Government – Our Campaign
As part of our No Need To Explain campaign, Invisible Disabilities Australia is actively lobbying Federal and State Governments to recognise the needs of the millions of people in Australia with invisible disabilities by supporting;
- changes to the Building Code of Australia to include the needs of a broad range of invisible disabilities. Including, but not limited to – design standards that cater to people who have an ostomy (current toilet design does not incorporate the needs of ostomy wearers)
- changing disability signage to incorporate the Invisible Disabilities logo, in addition to the current wheelchair logo, where toilet design meets a minimum standard for ostomy wearers and others
- recognition of the Invisible Disabilities Australia – National Card & Lanyard to ensure quick recognition by security staff at venues and airports, tourist facilities, medical staff, schools, post offices, hospitals, police and the public in general
- improved access to facilities and services related to the medical and social needs of our Invisible Disabilities community
- our No Need to Explain campaign is about the need people have and not what their disability is, so no one should have to explain what their invisible disabilities are to get assistance or to use a disabled facility. Our access card does the explaining for them!
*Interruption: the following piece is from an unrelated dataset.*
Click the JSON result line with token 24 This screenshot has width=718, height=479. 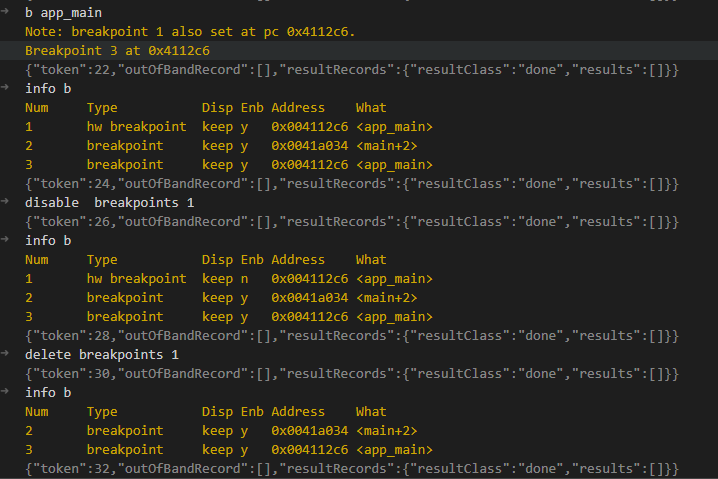pyautogui.click(x=352, y=184)
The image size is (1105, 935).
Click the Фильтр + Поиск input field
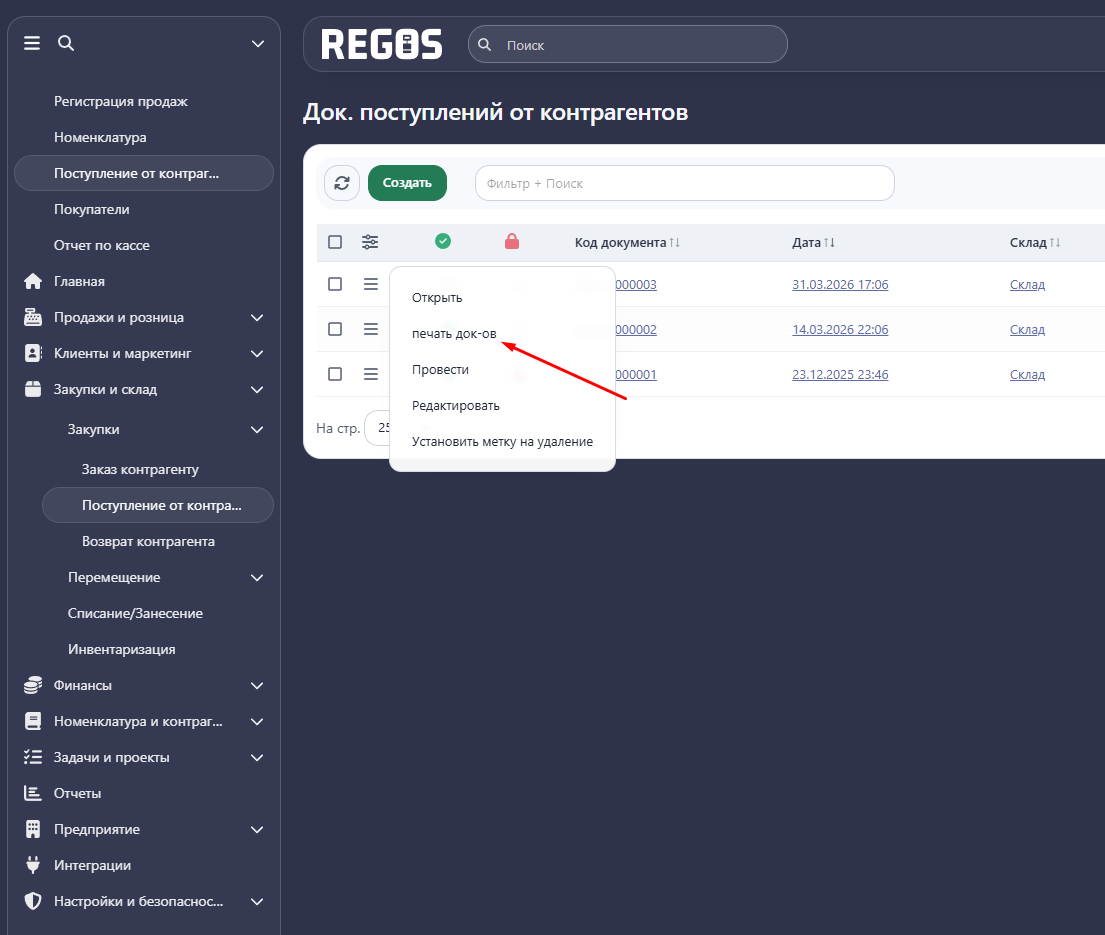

- changes to the Civil Aviation and Safety Authority (CASA) airport industry guidelines to support equal access to air travel for invisible and other disabilities to ensure the journey from check-in to arrival at the final destination is made as comfortable as possible and with an appropriate level of care and recognition. In particular please see page 11 of the UK’s Civil Aviation Authority’s guidelines around assisting passengers with invisible disabilities.
- the addition of photographs to disability parking permits to evidence the need of the driver or passenger in the car. This will help stop the misperception and abuse of people with invisible disabilities when people mistakenly believe that their disability should be visible, as with wheelchairs. We hope this will also contribute to stopping the misuse of disability parking permits.